▸ WHAT IS EXPECTED
Some entries follow. Reproduce exactly the lines starting at the one with "This screenshot has height=525, width=955." and stopping after the one with "Viewport: 1456px width, 826px height.".

Collected data:
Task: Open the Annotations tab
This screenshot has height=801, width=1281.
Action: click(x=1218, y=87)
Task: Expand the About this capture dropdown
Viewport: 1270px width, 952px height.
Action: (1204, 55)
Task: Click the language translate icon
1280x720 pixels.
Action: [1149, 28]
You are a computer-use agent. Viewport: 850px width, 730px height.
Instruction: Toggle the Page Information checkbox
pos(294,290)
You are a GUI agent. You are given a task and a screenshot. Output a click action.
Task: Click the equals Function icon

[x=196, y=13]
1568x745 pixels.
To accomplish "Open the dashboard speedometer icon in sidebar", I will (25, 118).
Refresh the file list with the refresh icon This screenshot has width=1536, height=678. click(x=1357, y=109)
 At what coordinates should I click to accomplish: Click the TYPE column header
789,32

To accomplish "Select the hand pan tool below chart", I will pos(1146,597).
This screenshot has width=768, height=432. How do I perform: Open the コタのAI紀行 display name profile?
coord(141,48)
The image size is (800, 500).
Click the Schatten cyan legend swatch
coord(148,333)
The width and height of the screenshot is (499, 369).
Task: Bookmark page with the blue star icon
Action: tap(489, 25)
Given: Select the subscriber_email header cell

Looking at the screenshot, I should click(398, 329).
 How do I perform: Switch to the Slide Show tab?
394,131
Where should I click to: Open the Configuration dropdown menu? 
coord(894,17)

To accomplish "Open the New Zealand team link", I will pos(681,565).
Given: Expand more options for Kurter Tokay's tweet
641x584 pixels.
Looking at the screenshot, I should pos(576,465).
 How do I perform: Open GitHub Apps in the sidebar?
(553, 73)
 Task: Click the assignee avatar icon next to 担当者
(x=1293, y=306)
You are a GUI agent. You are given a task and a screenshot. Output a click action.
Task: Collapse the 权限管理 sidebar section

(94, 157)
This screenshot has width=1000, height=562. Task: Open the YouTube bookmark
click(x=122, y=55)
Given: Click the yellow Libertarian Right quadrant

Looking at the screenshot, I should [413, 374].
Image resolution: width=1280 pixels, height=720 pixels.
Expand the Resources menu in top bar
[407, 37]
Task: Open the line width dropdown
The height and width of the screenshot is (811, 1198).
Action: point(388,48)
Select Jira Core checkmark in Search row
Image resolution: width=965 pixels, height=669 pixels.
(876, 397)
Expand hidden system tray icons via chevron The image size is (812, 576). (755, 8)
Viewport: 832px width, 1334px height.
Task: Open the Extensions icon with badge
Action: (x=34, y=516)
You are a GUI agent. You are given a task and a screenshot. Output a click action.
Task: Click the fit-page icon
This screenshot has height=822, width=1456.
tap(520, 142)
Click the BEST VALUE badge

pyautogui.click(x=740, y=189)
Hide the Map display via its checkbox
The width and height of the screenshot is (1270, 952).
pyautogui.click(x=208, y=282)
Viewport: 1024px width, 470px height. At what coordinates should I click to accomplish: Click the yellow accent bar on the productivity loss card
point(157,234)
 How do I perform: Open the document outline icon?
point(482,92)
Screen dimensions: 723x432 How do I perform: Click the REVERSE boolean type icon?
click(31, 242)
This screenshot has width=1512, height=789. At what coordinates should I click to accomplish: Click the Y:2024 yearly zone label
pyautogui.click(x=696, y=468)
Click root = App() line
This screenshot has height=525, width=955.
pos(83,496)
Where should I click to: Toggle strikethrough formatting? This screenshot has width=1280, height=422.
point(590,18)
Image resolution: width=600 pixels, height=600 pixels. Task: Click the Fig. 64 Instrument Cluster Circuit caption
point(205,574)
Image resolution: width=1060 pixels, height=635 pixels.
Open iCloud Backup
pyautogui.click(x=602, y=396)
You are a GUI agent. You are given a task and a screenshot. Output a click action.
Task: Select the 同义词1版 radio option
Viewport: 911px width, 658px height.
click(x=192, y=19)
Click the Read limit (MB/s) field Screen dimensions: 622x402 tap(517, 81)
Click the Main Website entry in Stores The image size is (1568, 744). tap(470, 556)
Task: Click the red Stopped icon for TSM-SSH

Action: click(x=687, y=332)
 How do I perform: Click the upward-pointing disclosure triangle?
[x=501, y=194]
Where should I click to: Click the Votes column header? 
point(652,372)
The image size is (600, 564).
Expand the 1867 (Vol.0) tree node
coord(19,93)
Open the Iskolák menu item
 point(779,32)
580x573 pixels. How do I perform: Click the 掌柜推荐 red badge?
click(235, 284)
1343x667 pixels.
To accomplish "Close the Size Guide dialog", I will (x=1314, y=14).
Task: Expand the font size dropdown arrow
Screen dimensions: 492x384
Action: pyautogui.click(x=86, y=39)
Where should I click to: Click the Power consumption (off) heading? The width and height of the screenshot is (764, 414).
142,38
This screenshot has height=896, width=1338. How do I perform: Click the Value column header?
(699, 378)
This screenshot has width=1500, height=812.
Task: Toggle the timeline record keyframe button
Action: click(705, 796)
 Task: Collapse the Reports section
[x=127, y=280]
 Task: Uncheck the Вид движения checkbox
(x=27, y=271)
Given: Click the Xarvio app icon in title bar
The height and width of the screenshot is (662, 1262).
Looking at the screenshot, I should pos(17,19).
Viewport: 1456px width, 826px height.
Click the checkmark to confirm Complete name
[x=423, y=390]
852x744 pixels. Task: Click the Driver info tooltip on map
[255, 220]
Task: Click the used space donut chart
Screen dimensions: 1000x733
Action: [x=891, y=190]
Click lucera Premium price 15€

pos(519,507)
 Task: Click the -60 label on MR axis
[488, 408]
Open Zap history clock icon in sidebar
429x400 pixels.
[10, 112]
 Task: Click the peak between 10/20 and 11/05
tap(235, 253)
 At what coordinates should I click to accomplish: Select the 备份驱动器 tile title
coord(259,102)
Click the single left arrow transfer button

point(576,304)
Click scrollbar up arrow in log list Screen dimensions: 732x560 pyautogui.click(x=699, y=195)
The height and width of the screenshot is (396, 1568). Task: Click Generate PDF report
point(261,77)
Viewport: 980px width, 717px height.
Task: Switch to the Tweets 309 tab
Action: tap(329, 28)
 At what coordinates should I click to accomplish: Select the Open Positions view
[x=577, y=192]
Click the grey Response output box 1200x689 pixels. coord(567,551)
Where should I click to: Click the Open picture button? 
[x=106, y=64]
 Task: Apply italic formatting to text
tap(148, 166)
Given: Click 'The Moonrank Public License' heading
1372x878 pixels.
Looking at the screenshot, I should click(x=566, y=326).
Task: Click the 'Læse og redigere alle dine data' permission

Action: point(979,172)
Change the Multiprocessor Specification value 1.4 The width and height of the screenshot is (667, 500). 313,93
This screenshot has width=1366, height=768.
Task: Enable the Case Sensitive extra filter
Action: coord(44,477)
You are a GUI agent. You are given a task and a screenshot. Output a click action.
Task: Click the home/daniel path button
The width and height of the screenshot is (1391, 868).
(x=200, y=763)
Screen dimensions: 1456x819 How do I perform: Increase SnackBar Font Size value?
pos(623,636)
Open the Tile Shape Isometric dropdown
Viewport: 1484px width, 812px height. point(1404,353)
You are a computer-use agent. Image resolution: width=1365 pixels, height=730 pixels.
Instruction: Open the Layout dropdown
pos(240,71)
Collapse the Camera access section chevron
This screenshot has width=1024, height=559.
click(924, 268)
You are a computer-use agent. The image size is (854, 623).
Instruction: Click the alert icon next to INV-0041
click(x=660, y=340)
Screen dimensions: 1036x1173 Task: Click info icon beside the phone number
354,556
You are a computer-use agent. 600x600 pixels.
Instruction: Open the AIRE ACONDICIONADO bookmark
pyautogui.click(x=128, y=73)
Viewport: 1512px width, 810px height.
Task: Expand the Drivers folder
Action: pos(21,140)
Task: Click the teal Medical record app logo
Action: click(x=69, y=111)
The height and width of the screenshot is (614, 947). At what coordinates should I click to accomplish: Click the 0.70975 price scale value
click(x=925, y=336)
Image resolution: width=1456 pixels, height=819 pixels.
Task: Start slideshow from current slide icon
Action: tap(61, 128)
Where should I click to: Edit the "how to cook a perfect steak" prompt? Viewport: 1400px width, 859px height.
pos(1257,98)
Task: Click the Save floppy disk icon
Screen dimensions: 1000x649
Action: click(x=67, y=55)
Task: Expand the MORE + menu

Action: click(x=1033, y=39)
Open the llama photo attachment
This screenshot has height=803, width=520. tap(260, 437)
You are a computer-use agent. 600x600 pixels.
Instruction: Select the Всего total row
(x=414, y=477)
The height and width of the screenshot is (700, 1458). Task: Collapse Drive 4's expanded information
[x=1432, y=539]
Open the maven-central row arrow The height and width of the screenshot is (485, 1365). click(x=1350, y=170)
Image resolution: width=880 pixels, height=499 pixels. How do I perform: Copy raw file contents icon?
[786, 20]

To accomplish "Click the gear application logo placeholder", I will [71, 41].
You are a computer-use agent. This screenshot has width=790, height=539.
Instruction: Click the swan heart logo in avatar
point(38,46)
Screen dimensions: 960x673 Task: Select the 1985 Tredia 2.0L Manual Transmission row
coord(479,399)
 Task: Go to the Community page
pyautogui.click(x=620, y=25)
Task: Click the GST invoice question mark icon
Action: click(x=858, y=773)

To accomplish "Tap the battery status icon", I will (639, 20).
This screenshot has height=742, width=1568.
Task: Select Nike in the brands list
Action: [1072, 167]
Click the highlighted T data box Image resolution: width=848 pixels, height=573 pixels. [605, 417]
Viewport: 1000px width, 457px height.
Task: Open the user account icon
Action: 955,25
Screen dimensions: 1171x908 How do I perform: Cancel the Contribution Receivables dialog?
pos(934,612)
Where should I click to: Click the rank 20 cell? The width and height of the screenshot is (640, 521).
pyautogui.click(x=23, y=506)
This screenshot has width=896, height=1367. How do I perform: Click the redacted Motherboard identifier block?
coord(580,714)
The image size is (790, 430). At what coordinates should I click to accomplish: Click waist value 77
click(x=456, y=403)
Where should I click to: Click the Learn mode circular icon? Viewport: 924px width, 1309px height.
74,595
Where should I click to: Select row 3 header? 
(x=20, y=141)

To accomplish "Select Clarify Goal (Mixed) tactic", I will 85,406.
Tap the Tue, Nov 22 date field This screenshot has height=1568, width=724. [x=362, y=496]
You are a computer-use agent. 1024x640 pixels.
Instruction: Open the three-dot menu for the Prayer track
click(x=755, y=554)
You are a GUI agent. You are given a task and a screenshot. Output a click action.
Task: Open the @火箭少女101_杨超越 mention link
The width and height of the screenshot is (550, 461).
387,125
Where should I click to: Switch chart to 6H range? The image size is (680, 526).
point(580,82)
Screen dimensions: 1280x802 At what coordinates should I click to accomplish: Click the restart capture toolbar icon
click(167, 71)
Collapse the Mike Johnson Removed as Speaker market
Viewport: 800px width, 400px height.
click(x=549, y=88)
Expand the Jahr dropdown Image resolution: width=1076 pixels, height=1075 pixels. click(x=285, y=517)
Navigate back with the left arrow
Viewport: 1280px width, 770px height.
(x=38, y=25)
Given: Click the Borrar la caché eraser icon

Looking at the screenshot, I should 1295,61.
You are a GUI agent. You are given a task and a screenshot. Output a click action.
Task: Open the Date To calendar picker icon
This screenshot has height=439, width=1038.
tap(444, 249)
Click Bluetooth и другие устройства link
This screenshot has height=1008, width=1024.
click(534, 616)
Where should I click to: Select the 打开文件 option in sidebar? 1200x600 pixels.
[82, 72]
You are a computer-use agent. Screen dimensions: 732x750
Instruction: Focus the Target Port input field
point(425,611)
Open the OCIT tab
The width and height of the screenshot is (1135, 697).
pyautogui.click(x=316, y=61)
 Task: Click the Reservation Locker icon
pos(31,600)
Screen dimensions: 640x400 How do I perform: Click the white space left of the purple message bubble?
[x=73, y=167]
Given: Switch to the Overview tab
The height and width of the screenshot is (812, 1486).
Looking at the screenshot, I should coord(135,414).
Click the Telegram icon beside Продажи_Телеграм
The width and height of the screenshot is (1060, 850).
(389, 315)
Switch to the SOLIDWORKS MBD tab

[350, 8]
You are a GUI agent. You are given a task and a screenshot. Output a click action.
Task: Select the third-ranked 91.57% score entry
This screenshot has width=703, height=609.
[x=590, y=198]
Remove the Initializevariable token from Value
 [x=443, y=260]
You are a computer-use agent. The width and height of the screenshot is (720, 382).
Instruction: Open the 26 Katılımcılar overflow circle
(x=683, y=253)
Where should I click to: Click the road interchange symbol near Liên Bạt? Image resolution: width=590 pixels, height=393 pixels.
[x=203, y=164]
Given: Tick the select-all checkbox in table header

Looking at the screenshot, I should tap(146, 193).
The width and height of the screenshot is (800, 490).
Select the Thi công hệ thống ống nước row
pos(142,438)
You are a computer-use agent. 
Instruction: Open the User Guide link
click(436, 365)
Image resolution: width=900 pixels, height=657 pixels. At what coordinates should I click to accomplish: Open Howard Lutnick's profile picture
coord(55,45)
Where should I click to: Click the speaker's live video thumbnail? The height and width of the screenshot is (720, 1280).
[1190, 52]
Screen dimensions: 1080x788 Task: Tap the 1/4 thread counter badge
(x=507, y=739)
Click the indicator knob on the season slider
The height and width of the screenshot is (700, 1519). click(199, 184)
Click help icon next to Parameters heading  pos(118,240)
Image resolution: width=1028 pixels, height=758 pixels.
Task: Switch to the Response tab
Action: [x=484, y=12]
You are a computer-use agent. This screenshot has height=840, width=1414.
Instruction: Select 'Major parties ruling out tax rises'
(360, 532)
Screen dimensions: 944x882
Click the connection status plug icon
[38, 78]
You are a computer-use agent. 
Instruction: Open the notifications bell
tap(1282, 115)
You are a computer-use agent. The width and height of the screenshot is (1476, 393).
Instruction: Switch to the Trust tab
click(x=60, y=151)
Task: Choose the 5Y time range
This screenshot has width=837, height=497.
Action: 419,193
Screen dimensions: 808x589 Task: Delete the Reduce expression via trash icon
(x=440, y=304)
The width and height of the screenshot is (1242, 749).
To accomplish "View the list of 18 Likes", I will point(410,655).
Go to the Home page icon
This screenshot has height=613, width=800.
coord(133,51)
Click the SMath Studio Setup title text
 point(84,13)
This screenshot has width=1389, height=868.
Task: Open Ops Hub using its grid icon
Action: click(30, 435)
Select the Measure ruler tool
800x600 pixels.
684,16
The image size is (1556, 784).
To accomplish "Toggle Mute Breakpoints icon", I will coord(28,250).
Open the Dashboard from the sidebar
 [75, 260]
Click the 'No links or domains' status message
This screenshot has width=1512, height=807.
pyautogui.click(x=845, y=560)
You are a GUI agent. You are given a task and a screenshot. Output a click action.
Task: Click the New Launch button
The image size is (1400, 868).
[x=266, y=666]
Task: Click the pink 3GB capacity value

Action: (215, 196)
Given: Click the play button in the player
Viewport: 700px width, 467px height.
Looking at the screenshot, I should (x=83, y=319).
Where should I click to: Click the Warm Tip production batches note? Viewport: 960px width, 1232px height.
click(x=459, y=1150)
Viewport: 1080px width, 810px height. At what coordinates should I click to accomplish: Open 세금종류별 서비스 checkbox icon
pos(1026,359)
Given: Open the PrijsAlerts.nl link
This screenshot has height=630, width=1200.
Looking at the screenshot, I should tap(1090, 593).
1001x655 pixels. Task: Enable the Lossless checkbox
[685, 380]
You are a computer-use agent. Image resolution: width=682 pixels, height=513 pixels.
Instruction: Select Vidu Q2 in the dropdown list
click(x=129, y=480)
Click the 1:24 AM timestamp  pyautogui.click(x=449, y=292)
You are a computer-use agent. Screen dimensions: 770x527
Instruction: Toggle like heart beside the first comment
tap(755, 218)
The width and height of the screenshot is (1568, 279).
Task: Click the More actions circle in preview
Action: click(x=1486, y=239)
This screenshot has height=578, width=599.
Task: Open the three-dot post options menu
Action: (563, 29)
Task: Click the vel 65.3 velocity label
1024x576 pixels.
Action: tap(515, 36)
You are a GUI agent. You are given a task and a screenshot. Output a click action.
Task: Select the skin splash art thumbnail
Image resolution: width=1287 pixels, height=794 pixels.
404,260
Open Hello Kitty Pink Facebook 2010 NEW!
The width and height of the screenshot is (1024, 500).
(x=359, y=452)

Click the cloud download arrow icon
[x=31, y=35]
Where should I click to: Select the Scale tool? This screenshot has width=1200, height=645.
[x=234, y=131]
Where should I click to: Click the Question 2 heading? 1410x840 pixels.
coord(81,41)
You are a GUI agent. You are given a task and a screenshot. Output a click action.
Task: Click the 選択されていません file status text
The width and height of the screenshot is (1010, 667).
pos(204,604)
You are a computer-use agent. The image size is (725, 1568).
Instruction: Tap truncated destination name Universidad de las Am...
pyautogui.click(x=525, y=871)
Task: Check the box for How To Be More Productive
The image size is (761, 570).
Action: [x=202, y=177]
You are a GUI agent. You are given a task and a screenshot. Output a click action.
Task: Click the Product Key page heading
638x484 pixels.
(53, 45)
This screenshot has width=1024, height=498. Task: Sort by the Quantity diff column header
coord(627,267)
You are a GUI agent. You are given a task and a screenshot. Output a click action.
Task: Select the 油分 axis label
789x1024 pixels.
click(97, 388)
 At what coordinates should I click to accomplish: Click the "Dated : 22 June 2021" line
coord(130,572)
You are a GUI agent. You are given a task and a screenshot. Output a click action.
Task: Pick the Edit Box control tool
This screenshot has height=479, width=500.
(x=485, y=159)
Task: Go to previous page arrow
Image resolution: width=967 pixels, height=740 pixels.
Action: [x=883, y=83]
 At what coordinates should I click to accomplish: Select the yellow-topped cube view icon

▸ ANSWER BOX
This screenshot has height=525, width=955.
pos(83,496)
Where should I click to: Toggle strikethrough formatting? This screenshot has width=1280, height=422.
point(590,18)
Image resolution: width=600 pixels, height=600 pixels. Task: Click the Fig. 64 Instrument Cluster Circuit caption
point(205,574)
Image resolution: width=1060 pixels, height=635 pixels.
Open iCloud Backup
pyautogui.click(x=602, y=396)
You are a GUI agent. You are given a task and a screenshot. Output a click action.
Task: Select the 同义词1版 radio option
Viewport: 911px width, 658px height.
click(x=192, y=19)
Click the Read limit (MB/s) field Screen dimensions: 622x402 tap(517, 81)
Click the Main Website entry in Stores The image size is (1568, 744). tap(470, 556)
Task: Click the red Stopped icon for TSM-SSH

Action: click(x=687, y=332)
 How do I perform: Click the upward-pointing disclosure triangle?
[x=501, y=194]
Where should I click to: Click the Votes column header? 
point(652,372)
The image size is (600, 564).
Expand the 1867 (Vol.0) tree node
coord(19,93)
Open the Iskolák menu item
 point(779,32)
580x573 pixels. How do I perform: Click the 掌柜推荐 red badge?
click(235, 284)
1343x667 pixels.
To accomplish "Close the Size Guide dialog", I will (x=1314, y=14).
Task: Expand the font size dropdown arrow
Screen dimensions: 492x384
Action: pyautogui.click(x=86, y=39)
Where should I click to: Click the Power consumption (off) heading? The width and height of the screenshot is (764, 414).
142,38
This screenshot has height=896, width=1338. How do I perform: Click the Value column header?
(699, 378)
This screenshot has width=1500, height=812.
Task: Toggle the timeline record keyframe button
Action: click(705, 796)
 Task: Collapse the Reports section
[x=127, y=280]
 Task: Uncheck the Вид движения checkbox
(x=27, y=271)
Given: Click the Xarvio app icon in title bar
The height and width of the screenshot is (662, 1262).
Looking at the screenshot, I should pos(17,19).
Viewport: 1456px width, 826px height.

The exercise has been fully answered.